Source records:
/---

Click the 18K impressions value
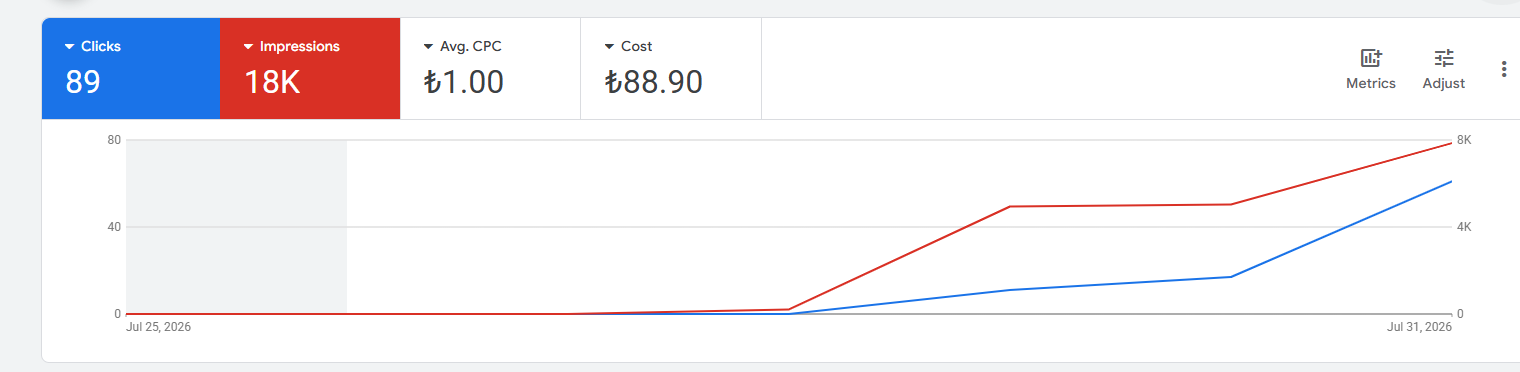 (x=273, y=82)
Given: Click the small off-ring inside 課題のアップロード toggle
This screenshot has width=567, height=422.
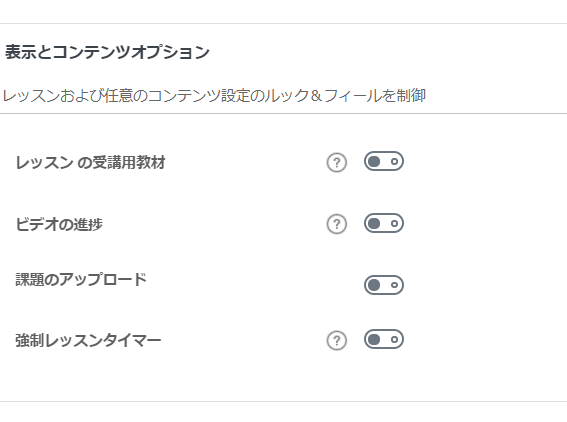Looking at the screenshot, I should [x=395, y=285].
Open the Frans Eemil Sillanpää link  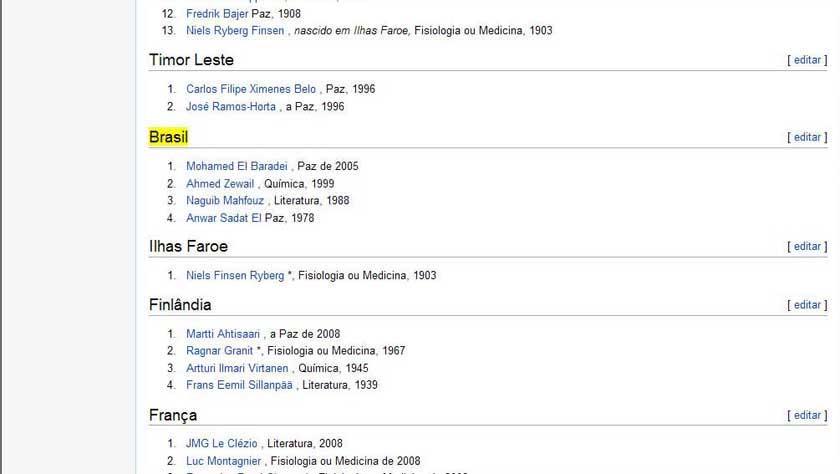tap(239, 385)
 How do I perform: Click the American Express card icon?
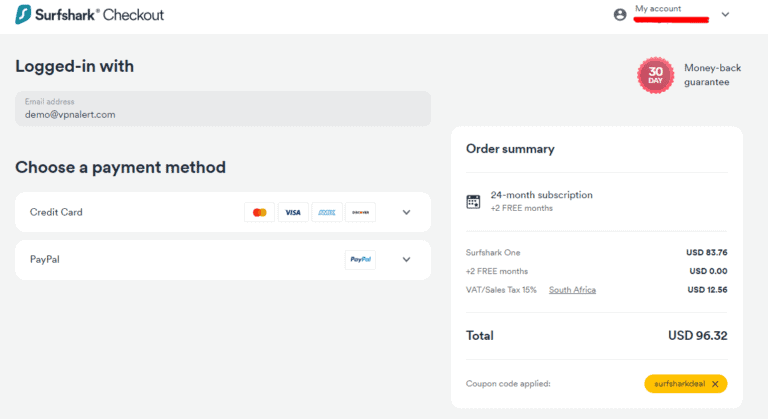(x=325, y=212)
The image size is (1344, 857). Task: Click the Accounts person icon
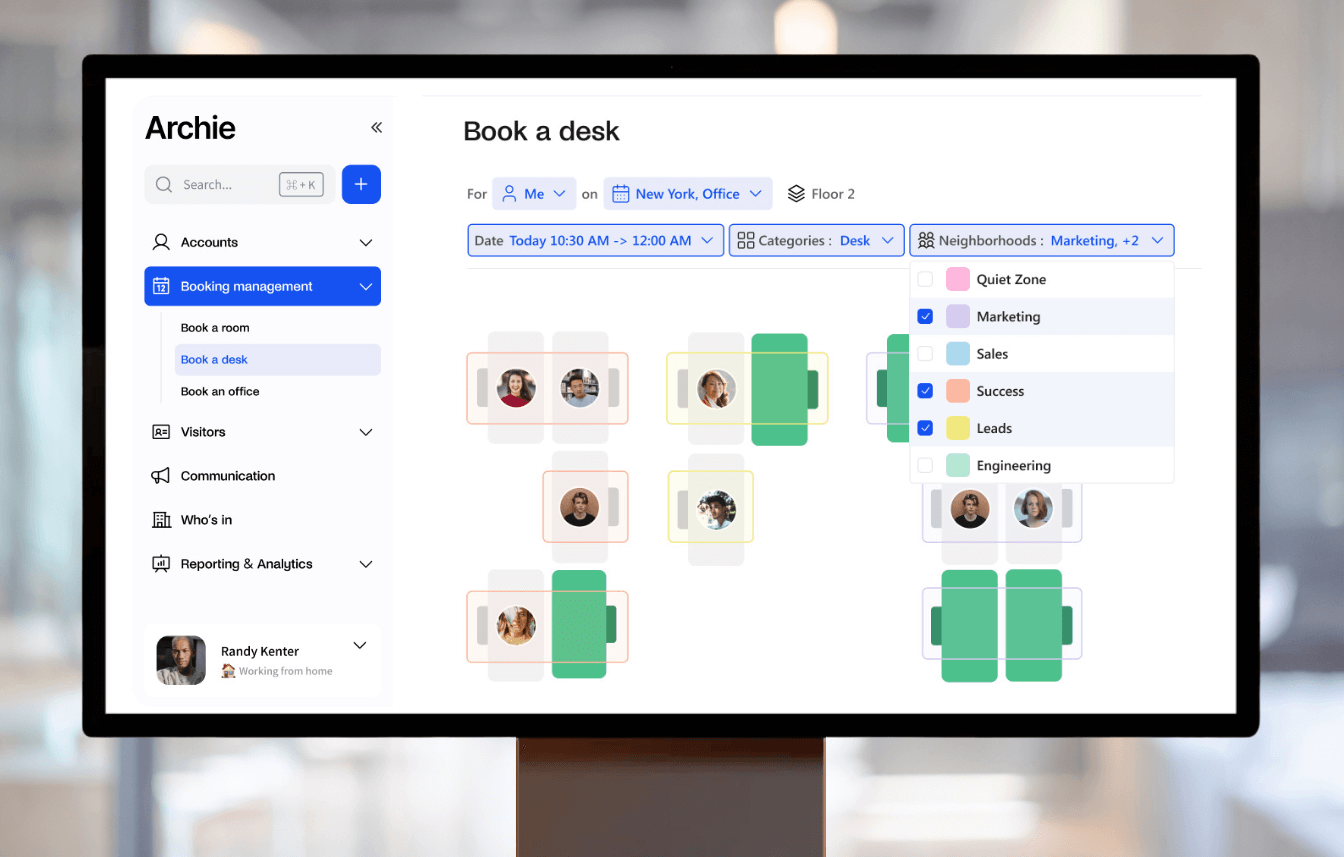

\---

## To do
Give back exactly the lines from the line with "How do I perform: Click" through the end of the records, both included; keep all pictures out.

## Response
 How do I perform: Click the American Express card icon?
(x=325, y=212)
The image size is (1344, 857). Task: Click the Accounts person icon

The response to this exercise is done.